Watching a game or scrimmage this time of year can be painful. Invariably, the defense is ahead of the offense causing turnovers, bad shots and missed open shots. When this happens, how a coach responds to what politely might be called a mess might very well determine the course of the rest of the season.
It’s much easier task approaching a situation like this by starting with the positive angle of “What do we have or do well?” rather than “What don’t we have or don’t do well?”
First, it’s better for everyone’s mental health, (including the coach) to view the first scrimmage or game as just a beginning. Accentuating the positive will give everyone in the program a basis of a sense of accomplishment. This list might look like this and serve as a pillar upon which to build:
- We outrebounded them by 8.
- 10 players played and contributed.
- Players A, B and C are definitely our core.
- We “discovered” Player D who we didn’t think would be in the mix.
- 6 different players made a triple.
- We outscored them by 6 in the 2nd half.
- We forced 19 turnovers ourselves.
Flipping the script, one might also list the negatives BUT in such a way as to still stress the positive. This list might look like this:
- We had 70 possessions and turned the ball over 25 times. If we reduce that number by 10, we’ll score 10 more points.
- On another 6 possessions, we “settled” for shots. Reducing those will result in additional points.
- We were 10-18 from the FT line.
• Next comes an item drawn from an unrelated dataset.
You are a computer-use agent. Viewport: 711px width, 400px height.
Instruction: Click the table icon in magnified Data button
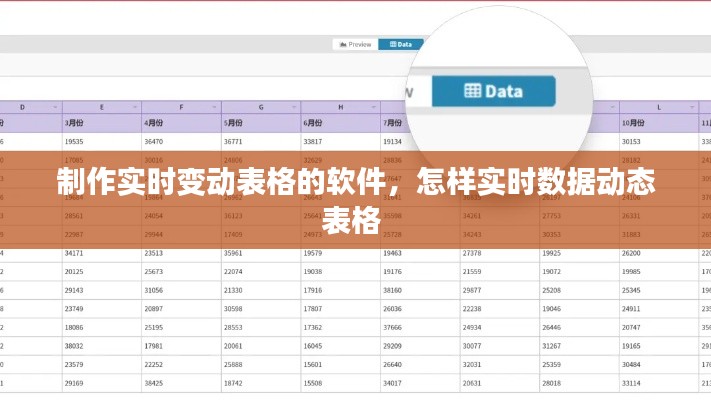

If we get to just 70%, we get 3 more points.
- We let #23 and #3 get away from us. They scored 38 points between them on 52% shooting. We need to give up 5-8 fewer good looks a game.
Many of you already analyze every game with a similar focus but especially early outings.
Those of you who think this way in general, don’t need a rough outing for this approach. You’re already aware of the confidence this approach breeds in your players and staff-no matter when and how often you use it.
Originally posted 2018-10-31 14:21:56.